Eyes of Red

Sheila glanced at the clock, her brow furrowed with worry. She sent Martha out more than an hour ago to get something to eat. It shouldn’t have taken this long. Sheila had painstakingly taught the girl about the best and worst places to go.

In spite of her misgivings, it had been right to send Martha out. The girl was wasting away. She slept constantly. Sheila would come home to find the girl languidly sprawled in bed or on the couch while scrolling through Facebook or Instagram and checking out Snapchat. It was infuriating. Sheila wondered if the girl had lost the use of her legs.

Martha was little more than a child and innocent in the ways of the world. She could have been influenced or hurt by someone. Worst case scenarios scrolled through her mind, horrible images that made her blood race. Sheila paced through the kitchen, her ears attuned for sounds at the door while her mind considered what to do next.

Just the other day, Martha claimed that she was going to become a vegetarian. Sheila almost lost her mind.

“Why in the world would you become a vegetarian?”

“I don’t think it’s right to harm another creature so I can live.”

“Those creatures are there for us to consume. That’s the way it has always been and the way it will always be.”

She should go try and find Martha. The girl was her responsibility. Even more, she cared about her. Although, the thought of caring about someone was foreign. Her life had been built upon independence, fighting for everything she wanted and challenging anyone who dared take anything away. She was fierce, not caring.

And yet, her senses drowned in the tic toc of the clock.

Their arguments often ended with Martha stomping out of the room and slamming the door of her room while Sheila restrained herself. She was ready to tear that door off the hinges and give Martha a thrashing. There were times when, she was ready to let the girl wither away and die. Martha was so frail and weak that it wouldn’t take much. The girl’s eyes were colorless and dry from lack of nutrition.

As she calmed down, Sheila realized that she couldn’t let Martha die. Instead, she lied to her. Sheila knocked on her door.

“What do you want?”

“Your friend Tracy is here to see you”.

Martha was so excited, she barely dressed herself before running out the door. Sheila slammed it shut on Martha’s bewildered expression. Martha cried, begged and pleaded, but Sheila was firm.

“You must go eat. I won’t let you back in until you do.”
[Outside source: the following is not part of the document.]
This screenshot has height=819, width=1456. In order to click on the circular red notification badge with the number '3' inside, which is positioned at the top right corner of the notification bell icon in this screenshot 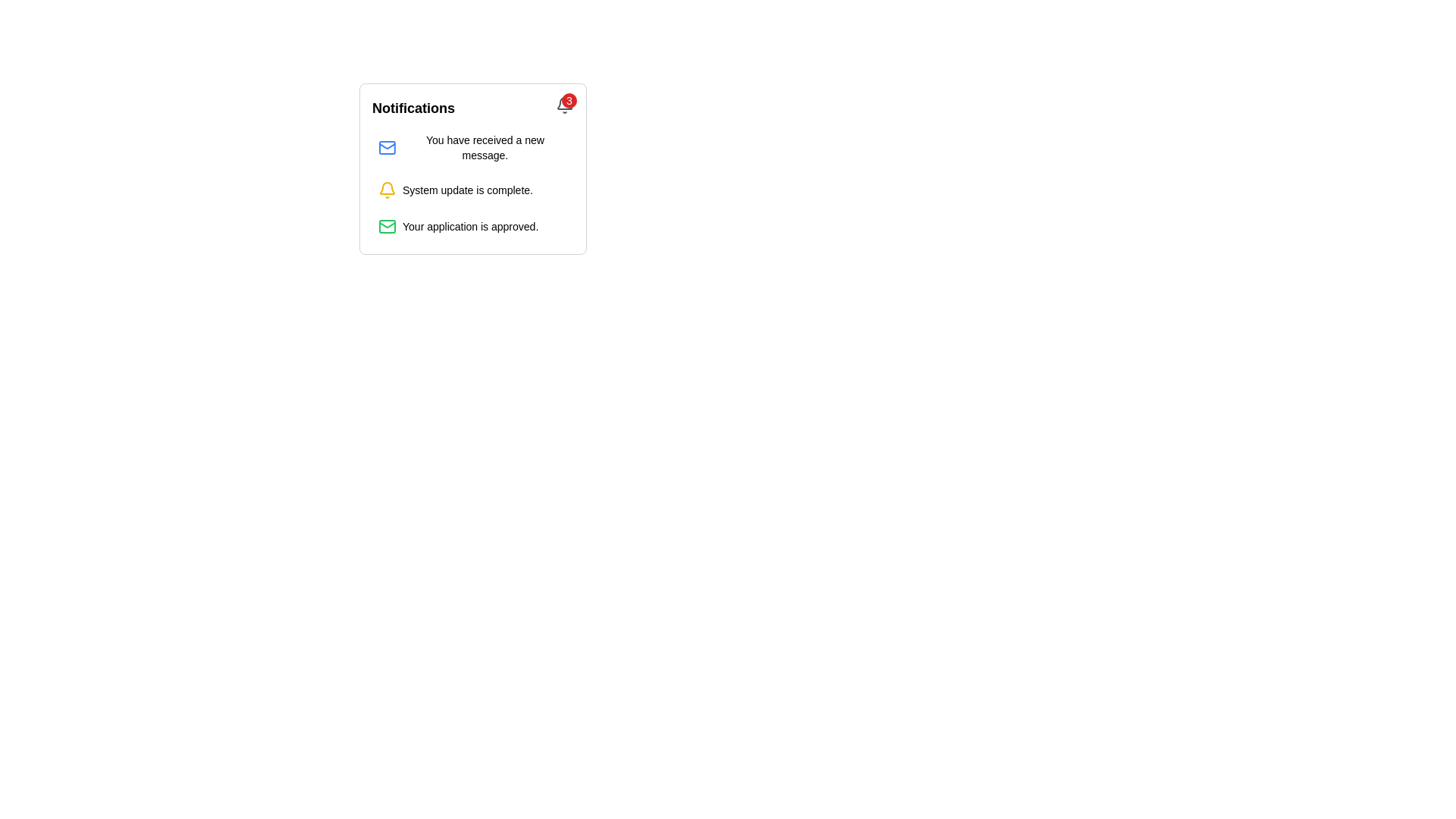, I will do `click(560, 107)`.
After a few muffled sobs and faint pounds on the door, Sheila looked outside to see that the girl had gone.

When Martha finally walked in the door two hours later, there was strength in her step. Her skin looked radiant and fresh and her eyes had changed. They were a healthy red once again.
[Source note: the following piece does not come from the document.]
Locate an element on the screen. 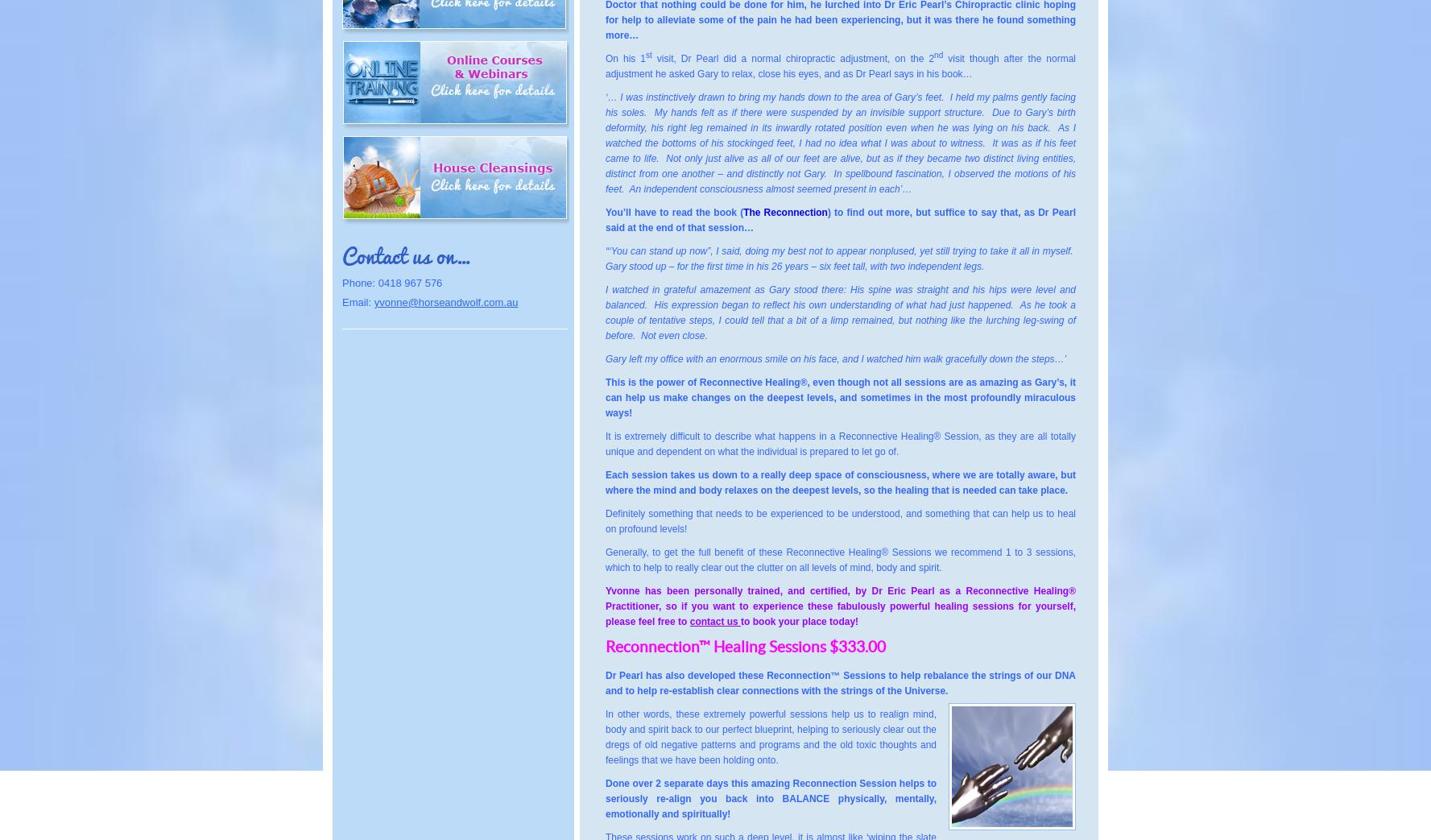  'Email:' is located at coordinates (357, 302).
Sheila hugged Martha and said,

“You’ve completed your first kill. I’m so proud of you. Want to help me get something?”

Martha smiled, fangs revealed beneath her upper lip. Her mouth was red with the blood of her victim. She nodded eagerly and they left for the hunt.
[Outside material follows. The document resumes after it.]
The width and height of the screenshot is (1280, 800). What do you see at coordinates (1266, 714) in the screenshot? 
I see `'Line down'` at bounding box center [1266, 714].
15 thoughts on “Eyes of Red

  1. I had my suspicions something wasn’t quite right when the narrator referred to Martha as “the girl” more than once. I used to read a lot of horror and vampire stories so I tend to pick them out. That’s okay I still enjoyed this. I liked the how knowing for sure what was going on in the end gave new light to the “they are there for us to consume”. It was an odd turn of phrase to begin with, but totally makes sense. For me, The girl gave in a bit easily when she came back. I expected her to go to her room and slam it and continue her emo ways and not admit to being comfortably full.

    Liked by 1 person

  2. The foreshadowing isn’t too heavy-handed, which was very nicely done. There were a lot of things to pick out on re-read. I’m wondering, though, if they really are “mother and daughter” – the voice suggests a maternal relationship, but that’s also the sort of relationship a mentor is expected to have with their… hm, I don’t know what vocabulary you’d choose, but neophyte?

    Liked by 1 person

  3. The way you used “the girl” really helped describe their relationship without describing it, if you see what I mean. It was a smart way to demonstrate the emotional distance between the two. It’s not until Martha makes her first kill that that distance disappears. Nicely done.

    Liked by 1 person

  4. I found myself wondering about their relationship, and in fact since you used “the girl” I didn’t think she was her mother but I didn’t know who she was. I also couldn’t see her tossing her out if she was so weak. That only made sense at the end. I didn’t see the twist coming, so good job on that 🙂

    Liked by 1 person

  5. I found this to be a very “inviting” short story, with excellent chronological events leading to the interpretation in the plot. Nice work, look forward to reading more of your stories!